For nearly two hours, the audience laughs at and boos the three dozen black entertainers, politicians, athletes, YouTubers and Donald Trump supporters who've been nominated for various dubious distinctions.
The awards-show spoof/roast has an intentionally inflammatory title and a statuette modeled after a slave playing a banjo on a train. Think the Razzies, except instead of Adam Sandler or Sylvester Stallone, the "honorees" here are considered sellouts and laughing stocks who've betrayed their heritage in one way or another.
The parody is the brainchild of Nasheed, a Detroit native who runs a film production company called King Flex Entertainment.

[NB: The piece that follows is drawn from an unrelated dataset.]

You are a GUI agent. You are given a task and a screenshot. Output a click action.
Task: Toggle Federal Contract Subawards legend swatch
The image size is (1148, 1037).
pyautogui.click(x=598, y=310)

He’s authored books and performs lectures mostly on dating and relationships among black men and women. Nasheed also hosts The Tariq Elite Show, a podcast with 200,000 listeners a week.
In light of the elections, Academy Awards, police brutality and other racially charged, hot-button issues that have recently dominated the news, Nasheed conceived of the awards as a way to satirize black public figures he and others accuse of denigrating black culture.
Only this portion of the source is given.